Set down the entire passage on the 1934 film Sports Queen, word for word.

| SOURCE TEXT |

════════════════

1934 film directed by Sun Yu

Sports Queen (体育皇后 (Tǐyù Huánghòu)), also known as Queen of Sports and The Athletic Queen, is a 1934 Chinese film directed by Sun Yu, starring Li Lili and Zhang Yi. The film revolves around a girl who arrives in Shanghai to devote her talents to athletics and is almost led astray by college boys. She is put back on track by her coach and she understands of the idea of "true sportsmanship (体育真精神)".

Sun Yu made a series of films featuring the image of "bonny girls", which not only entertained the audiences at the time, but advocated the spirit of "sports saving the nation" in the social and political context of 1930s' China. The film was made to coincide with the 1934 Far Eastern Championship Games (the precursor to the Asian Games) in Shanghai.

== Plot ==
The story begins with Lin Ying (Li Lili), a free-spirited girl who comes from a wealthy, rural family from Shanghai. She is initially set up with a suitor, but after displaying outstanding athletic prowess, she goes to attend a specialist school for female athletes, who all compete for the title "Queen of Sports".

════════════════

Stored items
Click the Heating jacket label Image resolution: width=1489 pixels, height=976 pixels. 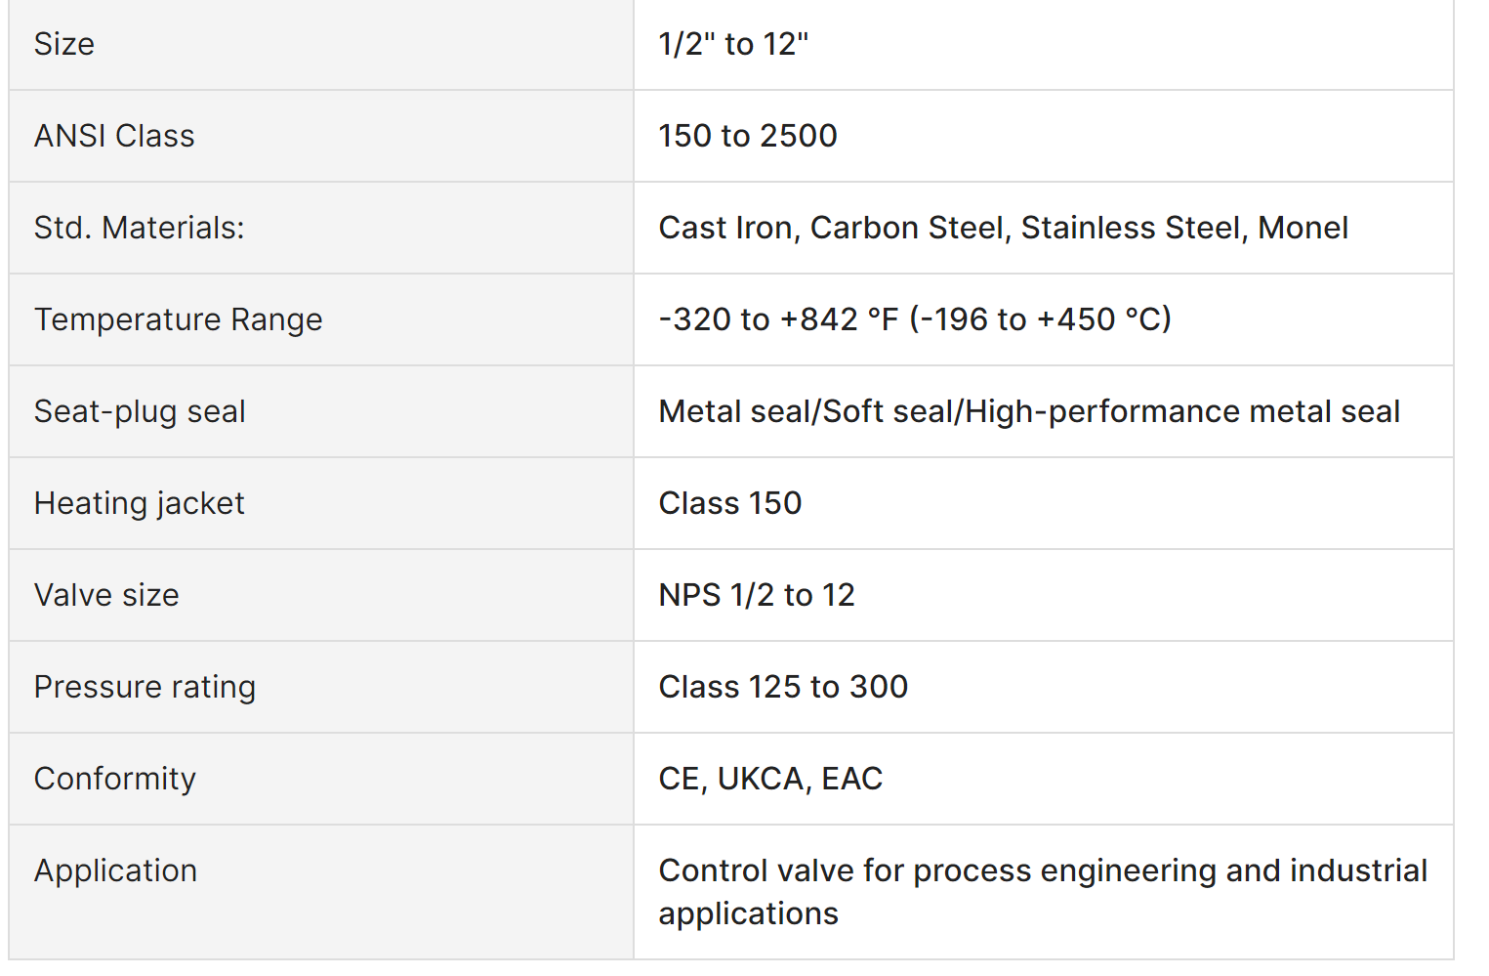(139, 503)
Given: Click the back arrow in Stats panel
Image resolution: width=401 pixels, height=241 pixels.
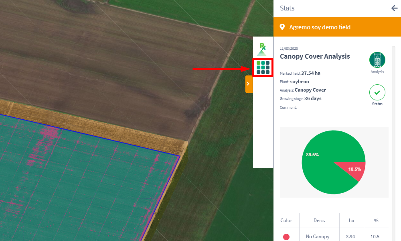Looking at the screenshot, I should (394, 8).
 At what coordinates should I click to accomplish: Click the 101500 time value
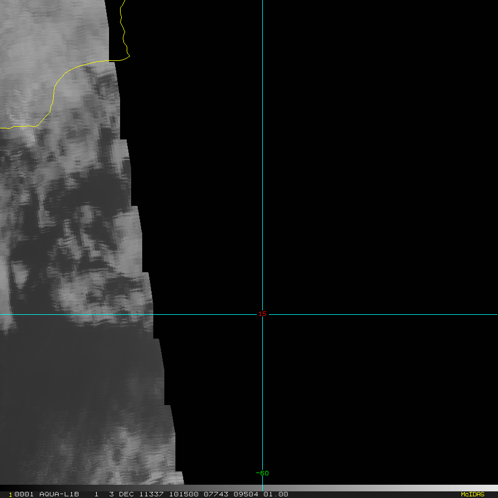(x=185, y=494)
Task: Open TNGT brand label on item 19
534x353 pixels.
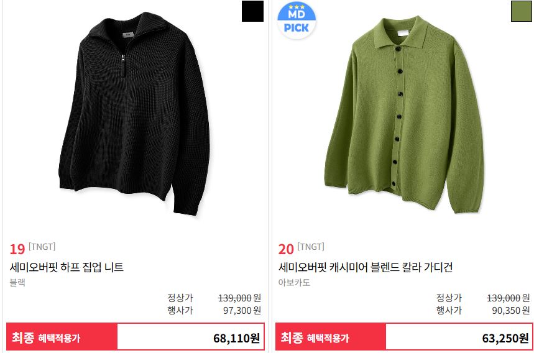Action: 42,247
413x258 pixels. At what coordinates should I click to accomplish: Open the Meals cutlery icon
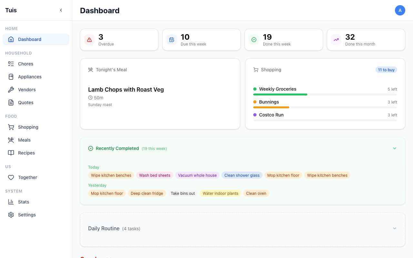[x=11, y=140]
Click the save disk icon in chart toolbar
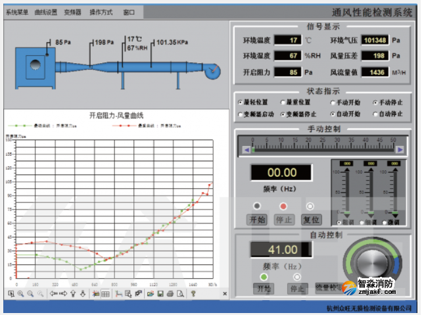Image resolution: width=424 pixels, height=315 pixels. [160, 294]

════════════════

| RESPONSE BELOW |
1934 film directed by Sun Yu

Sports Queen (体育皇后 (Tǐyù Huánghòu)), also known as Queen of Sports and The Athletic Queen, is a 1934 Chinese film directed by Sun Yu, starring Li Lili and Zhang Yi. The film revolves around a girl who arrives in Shanghai to devote her talents to athletics and is almost led astray by college boys. She is put back on track by her coach and she understands of the idea of "true sportsmanship (体育真精神)".

Sun Yu made a series of films featuring the image of "bonny girls", which not only entertained the audiences at the time, but advocated the spirit of "sports saving the nation" in the social and political context of 1930s' China. The film was made to coincide with the 1934 Far Eastern Championship Games (the precursor to the Asian Games) in Shanghai.

== Plot ==
The story begins with Lin Ying (Li Lili), a free-spirited girl who comes from a wealthy, rural family from Shanghai. She is initially set up with a suitor, but after displaying outstanding athletic prowess, she goes to attend a specialist school for female athletes, who all compete for the title "Queen of Sports".